Diepgen hatte im April dieses Jahres eine Pandabärin aus Peking abgeholt
und zuvor von seinem Sprecher 15 Journalisten aussuchen lassen, denen die
Senatskanzlei als auch die Lufthansa die Flug- und Hotelkosten erstattete.
Die taz hatte gegen die staatliche Finanzierung und das Sponsoring geklagt
und berief sich auf ein Urteil des Berliner Oberverwaltungsgerichts von
1975. Danach ist es verboten, „die Presse ganz oder teilweise von Staats
wegen zu steuern und so das Bild einer freien Presse substantiell zu
ändern“. Diepgen stellte darauf die staatliche Finazierung von
Journalistenreisen vorläufig ab.
Das Berliner Verwaltungsgericht entschied nun Ende September, daß die
Senatskanzlei die Kosten des Verfahrens zu tragen hat, weil die taz mit
ihrer Klage voraussichtlich Erfolg gehabt hätte.

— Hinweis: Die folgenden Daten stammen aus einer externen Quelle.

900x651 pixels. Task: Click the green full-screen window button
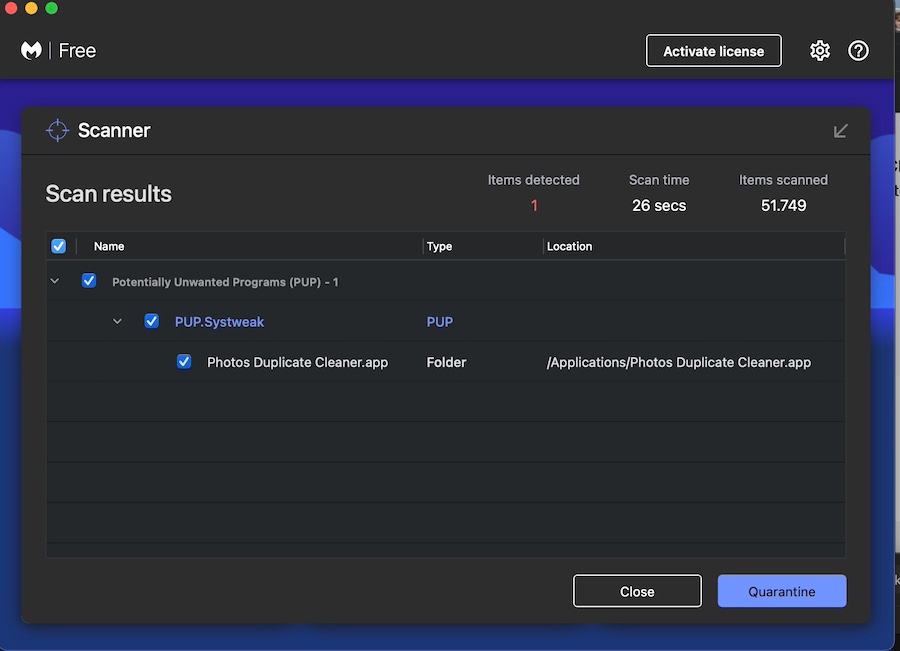pyautogui.click(x=51, y=8)
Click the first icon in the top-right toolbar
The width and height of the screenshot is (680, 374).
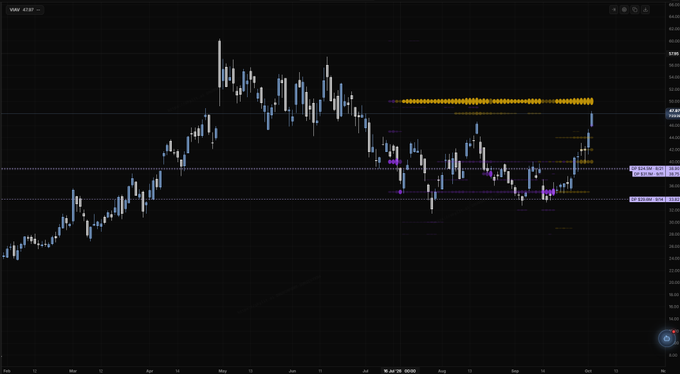pyautogui.click(x=614, y=10)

Denn die Finanzierung von
Reisekosten „stellt eine unmittelbare Subventionierung der betreffenden
Presseorgane dar“ und sei damit rechtswidrig, stellt das Gericht fest.

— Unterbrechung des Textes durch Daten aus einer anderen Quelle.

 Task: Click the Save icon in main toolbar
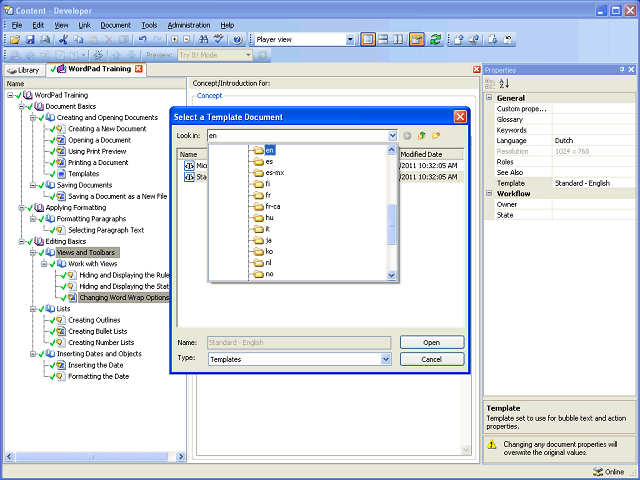tap(31, 40)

Es fehle nämlich eine gesetzliche Grundlage für die staatliche
Unterstützung. Darüber hinaus erscheine die staatliche Finanzierung von
Reisekosten „schon deswegen verfassungswidrig“, weil nicht ersichtlich sei,
wie der Anspruch auf Gleichbehandlung gewahrt werden kann, schreibt das
Gericht weiter. Auch erscheine die staatliche Finanzierung „in keiner Weise
geboten“, da es verfassungsrechtlich „die eigene Sache“ von
Presseunternehmen sei, wie sie ihre Aufgaben erfüllen. Der Staat sei
lediglich verpflichtet, unter Wahrung des Gleichheitsgrundsatzes Auskünfte
zu erteilen.
Der Beschluß des Verwaltungsgerichtes hat grundsätzliche Bedeutung. Denn in
mehreren Bundesländern ist es gang und gebe, daß Ministerpräsidenten
Journalisten Reisen bezahlen. Beispielsweise erstattete Niedersachsens
Ministerpräsident Gerhard Schröder (SPD) einer Zahl von Reportern die
Hotelunterkünfte, die ihn Mitte August eine Woche lang in Südafrika
begleiteten. Nordrhein- Westfalens Ministerpräsident Johannes Rau (SPD)

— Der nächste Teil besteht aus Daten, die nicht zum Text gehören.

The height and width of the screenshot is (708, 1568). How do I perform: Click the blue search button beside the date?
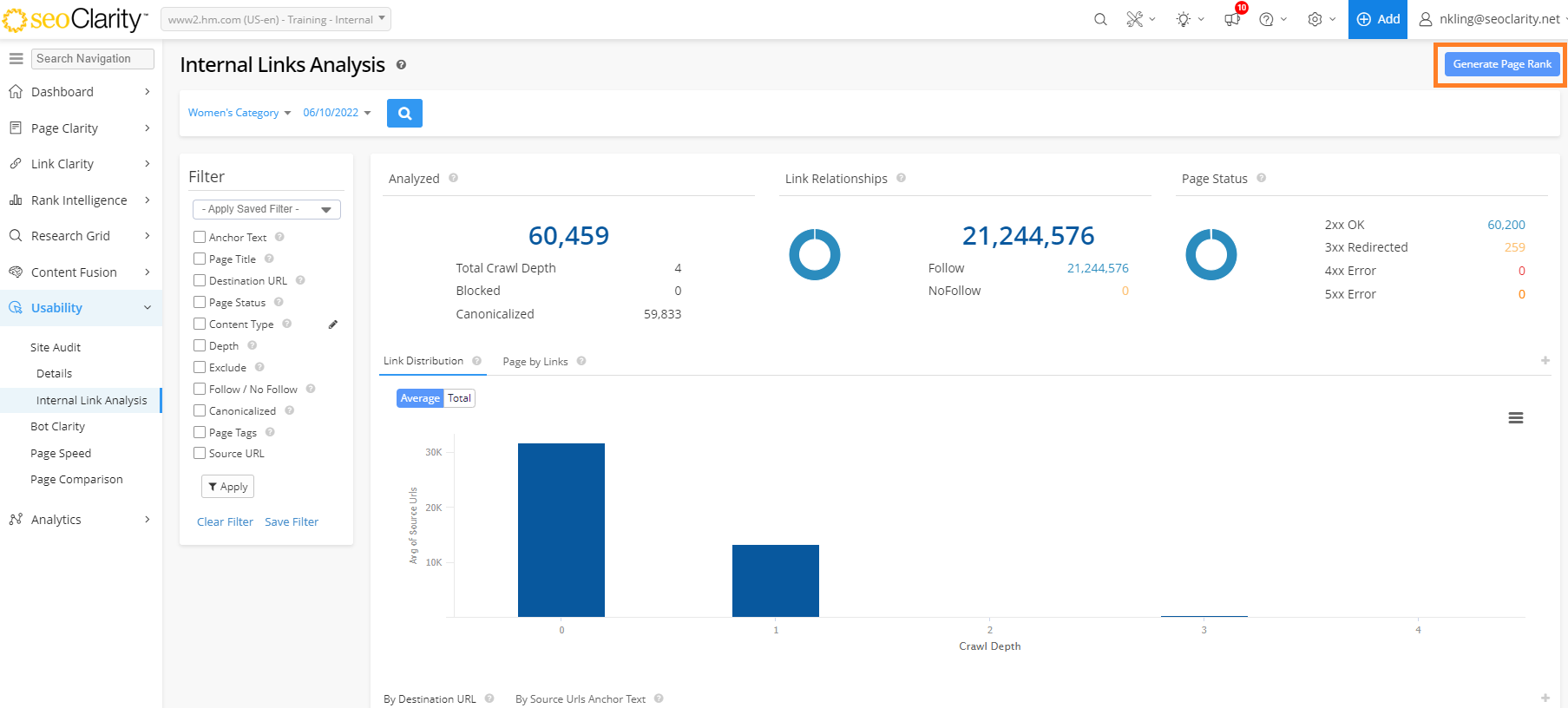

übernahm noch zwei Monate vor den Landtagswahlen im Mai die Kosten für
Journalistenflüge nach Nahost.
Obwohl Rau so kurz vor der Wahl ausdrücklich nicht als SPD- Spitzenkandidat
oder als nordrhein-westfälischer Machthaber reiste, sondern als Präsident
des Bundesrats, wurden die Kosten für Journalisten von einem Konto der
Düsseldorfer Staatskanzlei bezahlt. Damit verstieß Rau zusätzlich gegen das
Verfassungsgebot, in den letzten sechs Monaten vor einer Wahl keine
Steuergelder für eigennützige Werbung zu verwenden. Neben Schröder und Rau
zeigen sich auch die drei CDU-Ministerpräsidenten Erwin Teufel aus
Baden-Württemberg, Berndt Seite aus Mecklenburg-Vorpommern und Bernhard
Vogel aus Thüringen für journalistische Auslandsbegleitung erkenntlich.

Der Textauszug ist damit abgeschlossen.